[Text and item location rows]

[Start]

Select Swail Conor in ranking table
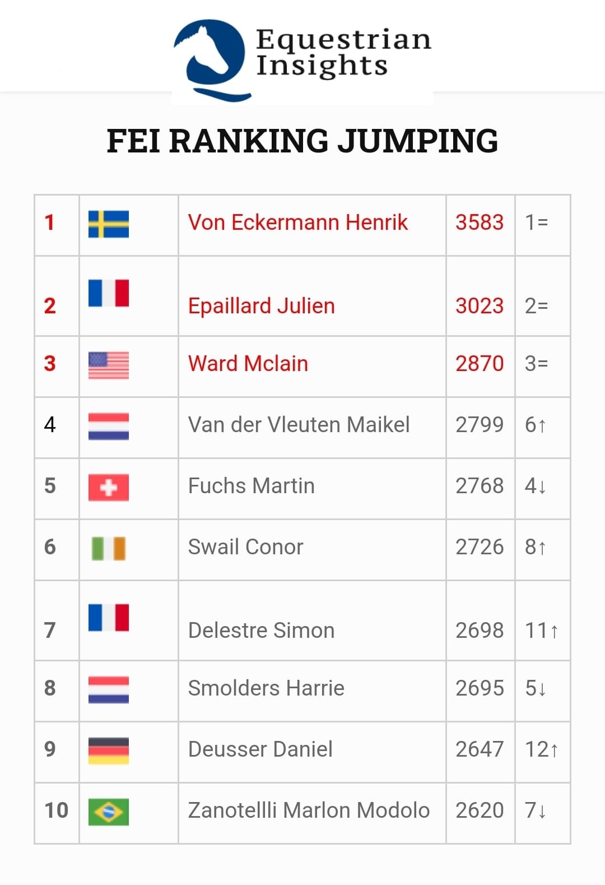Viewport: 605px width, 885px height. tap(245, 547)
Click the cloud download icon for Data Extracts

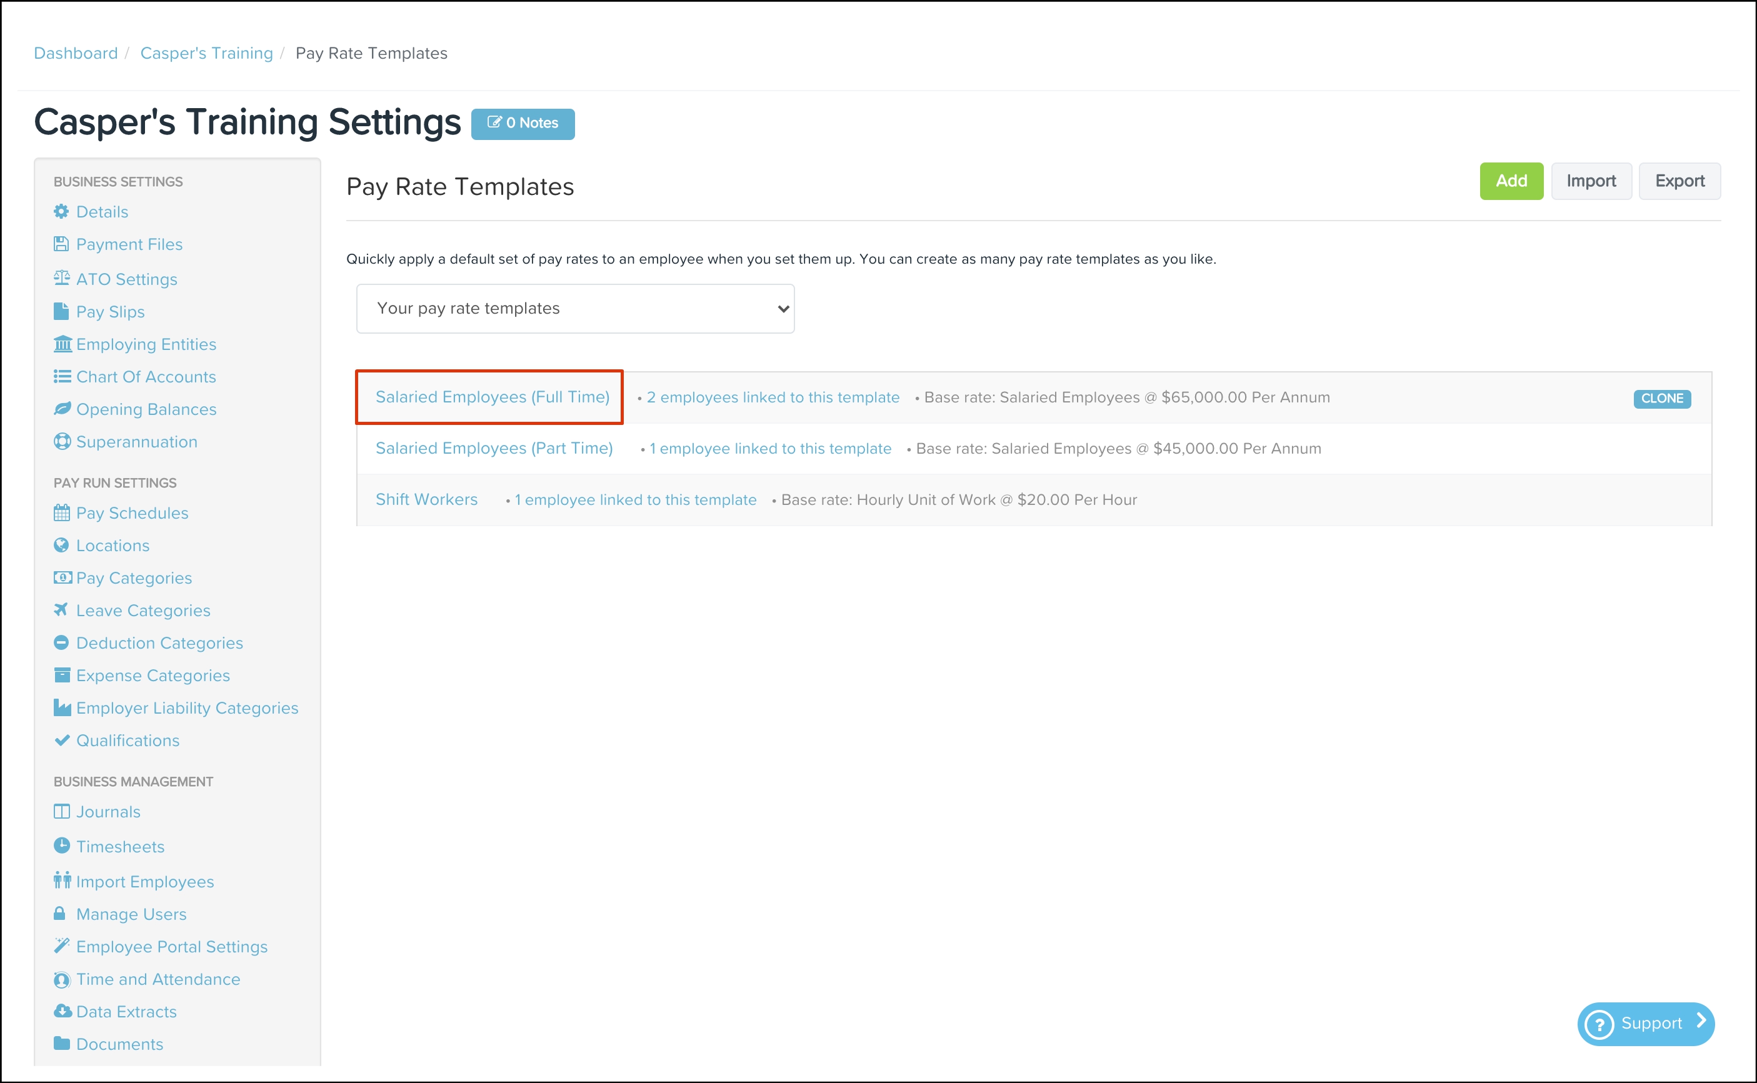(62, 1011)
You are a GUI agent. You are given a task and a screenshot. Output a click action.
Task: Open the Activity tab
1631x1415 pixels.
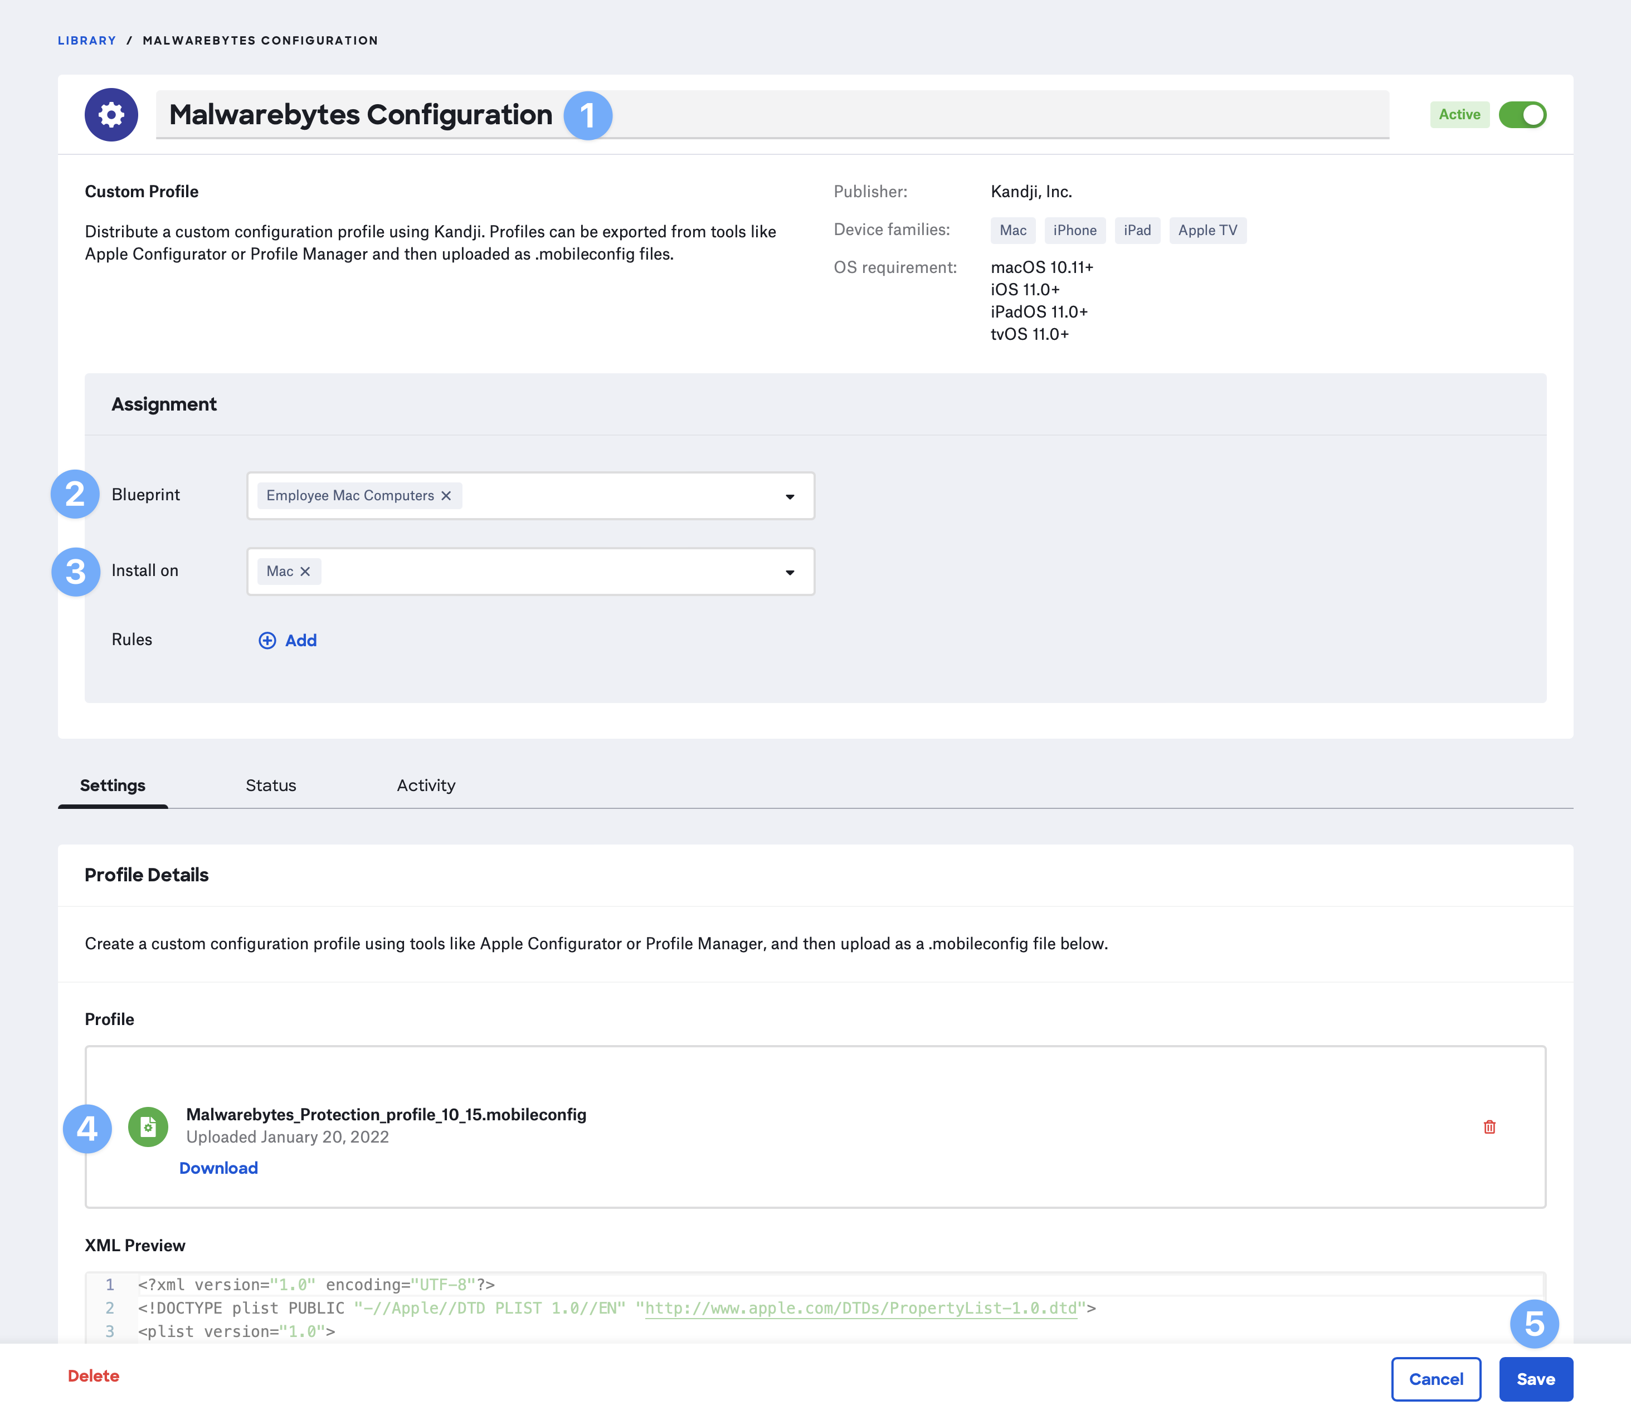tap(426, 786)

[End]

- [Task brief]
Format the text lines of the rows above as a JSON list of strings, with one string per line and no blank lines. Leave the pictures out.

- [The response]
[
  "Select Swail Conor in ranking table",
  "Viewport: 605px width, 885px height. tap(245, 547)",
  "Click the cloud download icon for Data Extracts",
  "(62, 1011)",
  "You are a GUI agent. You are given a task and a screenshot. Output a click action.",
  "Task: Open the Activity tab",
  "1631x1415 pixels.",
  "tap(426, 786)"
]